The helper warns you on up if the legacy network is still present.

Bring up the stack¶

# Easiest — uses the helper script, picks up the FLEET_PROJECT_NAME
# automatically and creates the network if missing
scripts/stack-up.sh up

# Or by hand
docker compose -p ai_forse_control -f docker-compose.control.yml up -d
docker compose -p ai_forse_fleet   -f docker-compose.fleet.yml   up -d

After ~30 s:

scripts/stack-up.sh ps

# === control ===
# NAME                          STATUS              PORTS
# ai_forse_control-postgres-1   Up 30s (healthy)    127.0.0.1:5432->5432/tcp
# ai_forse_control-dashboard-1  Up 25s (healthy)    127.0.0.1:3000->3000/tcp
#
# === fleet ===
# NAME                          STATUS
# ai_forse_fleet-agent-1        Up 20s (healthy)

Day-to-day operations¶

# Bounce the dashboard — agents stay up. PR #56 retry-on-register
# absorbs the brief 503 window cleanly; you'll see a few "register
# attempt failed" log lines, then "registered with controller (recover)"
# inside ~10s.
scripts/stack-up.sh restart-control

# Bounce the agents — dashboard + DB stay up.
scripts/stack-up.sh restart-fleet

# Scale the fleet manually
scripts/stack-up.sh scale 25

# Or use the slider in /agents — works identically (autoscaler reads
# the Docker socket and finds containers by their compose label).

# Tail logs from both stacks at once
scripts/stack-up.sh logs

# Stop everything (preserves volumes)
scripts/stack-up.sh down

# Wipe everything — including the Postgres volume!
scripts/stack-up.sh destroy

Migrating from the all-in-one¶

You can switch without losing data. The Postgres volume is named ai_forse_postgres_data in the all-in-one and ai_forse_control_postgres_data in the split. Either:

Option A — fresh start (recommended for non-prod)¶

docker compose down                # stop the all-in-one
scripts/stack-up.sh up             # bring up the split (new empty DB)
# Open /setup, recreate admin user + targets, move slider.

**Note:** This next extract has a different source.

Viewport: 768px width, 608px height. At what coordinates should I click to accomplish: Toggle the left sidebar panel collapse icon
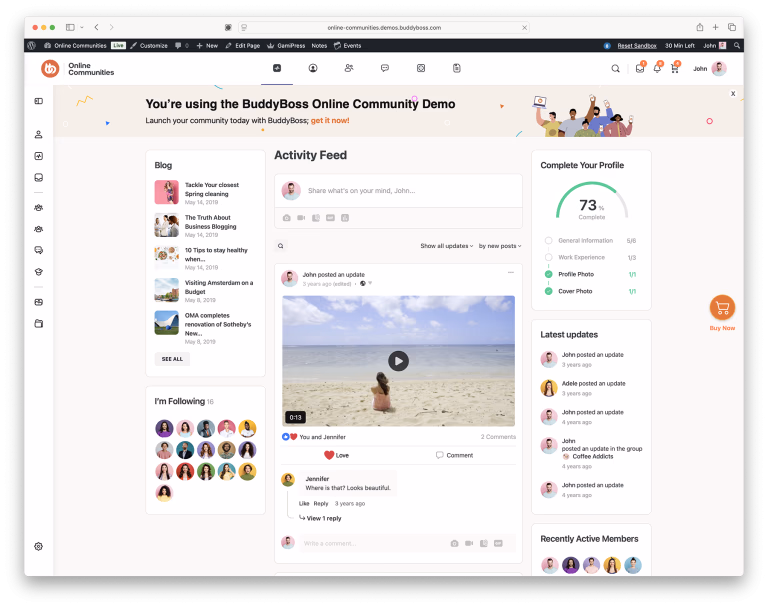[38, 101]
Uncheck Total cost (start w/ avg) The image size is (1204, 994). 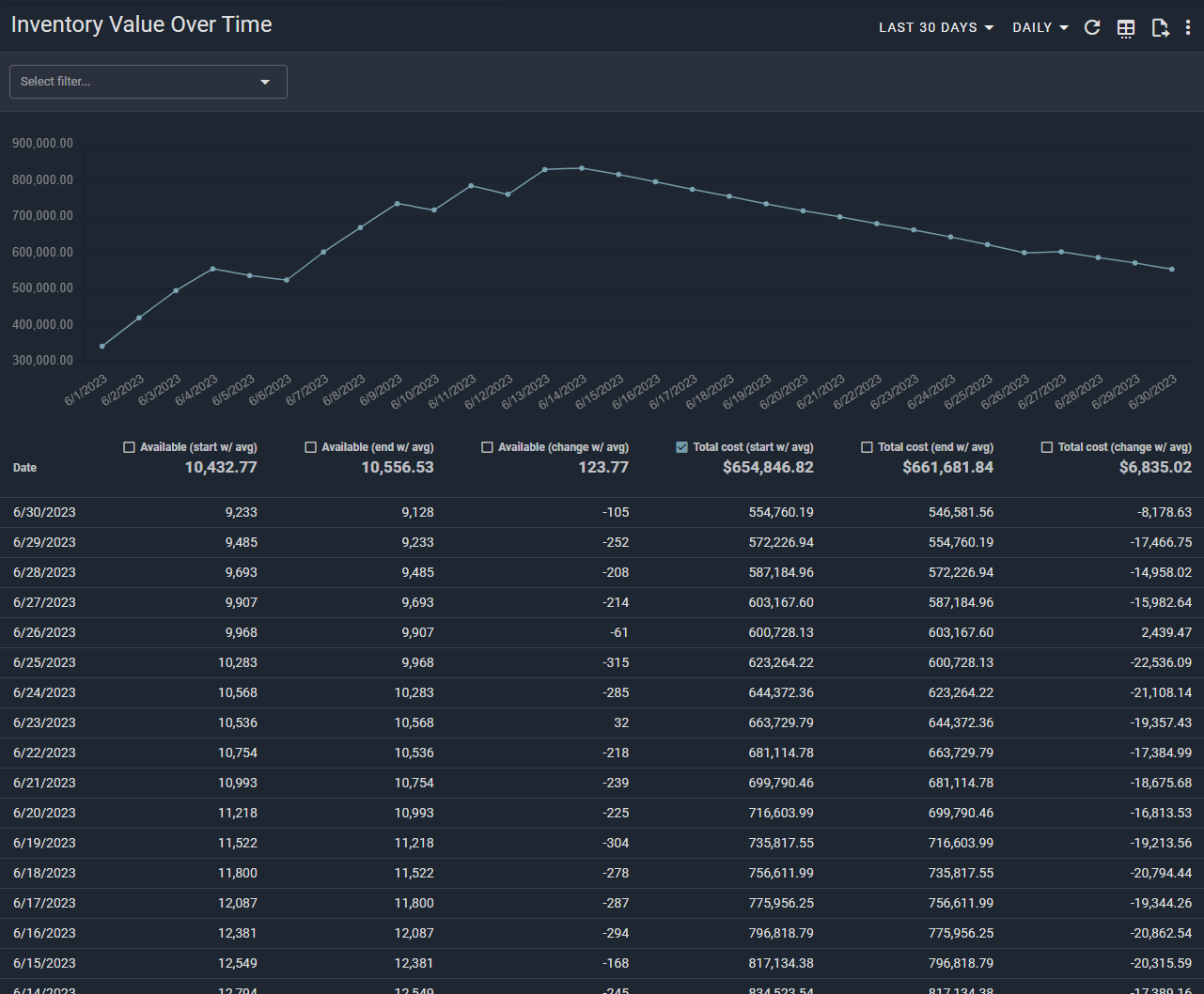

Option B — preserve the database¶

# 1) Dump the all-in-one DB
docker compose exec -T postgres pg_dump -U agent_dashboard agent_dashboard \
  > /tmp/agent_dashboard.sql

# 2) Stop the all-in-one
docker compose down

# 3) Bring up the split (control plane only, with empty DB)
docker network create --driver bridge --internal ai_forse_oobi
docker network create --driver bridge            ai_forse_prod
docker compose -p ai_forse_control -f docker-compose.control.yml up -d postgres

# 4) Wait for Postgres to be healthy
docker compose -p ai_forse_control exec -T postgres pg_isready

# 5) Restore
docker compose -p ai_forse_control exec -T postgres psql -U agent_dashboard \
  agent_dashboard < /tmp/agent_dashboard.sql

# 6) Bring up dashboard + fleet
scripts/stack-up.sh up

The dashboard's auto-migration runner (PR #33) is idempotent, so even if the dump came from an older minor it'll catch the schema up.

Multi-host deployment¶

The split topology runs naturally across two physical machines:

┌─ Host A (control) ────────────┐    ┌─ Host B / C / D (fleet) ──────────┐
│                               │    │                                    │
│  docker-compose.control.yml   │◄──►│   docker-compose.fleet.yml         │
│  ai_forse_oobi (local)        │    │   ai_forse_oobi (local, --internal)│
│                               │    │   ai_forse_prod (local, NAT)       │
│                               │    │   CONTROLLER_URL=                  │
│                               │    │     http://host-a.internal:3000    │
└───────────────────────────────┘    └────────────────────────────────────┘

Note on multi-host networks: Docker bridge networks are host-local. In multi-host deployments each host creates its own ai_forse_oobi and ai_forse_prod, and inter-host traffic flows over the host's physical NIC (the agent's CONTROLLER_URL points at a real DNS name / IP). For seamless cross-host service discovery use Docker Swarm overlay networks or, better, Kubernetes — see k8s/.

On host A (control):

docker network create --driver bridge --internal ai_forse_oobi
docker network create --driver bridge            ai_forse_prod
docker compose -p ai_forse_control -f docker-compose.control.yml up -d

On hosts B/C/D (fleet), with .env containing CONTROLLER_URL=http://host-a.internal:3000:

docker network create --driver bridge --internal ai_forse_oobi
docker network create --driver bridge            ai_forse_prod
docker compose -p ai_forse_fleet -f docker-compose.fleet.yml up -d \
  --scale agent=20

Multi-host caveat: the dashboard's local autoscaler talks to the Docker socket of host A, so it can only scale containers running on host A. For multi-host fleets you have three options:

Disable the autoscaler (use docker-compose.no-scaler.yml on the control side) and scale each host manually with --scale agent=N per host.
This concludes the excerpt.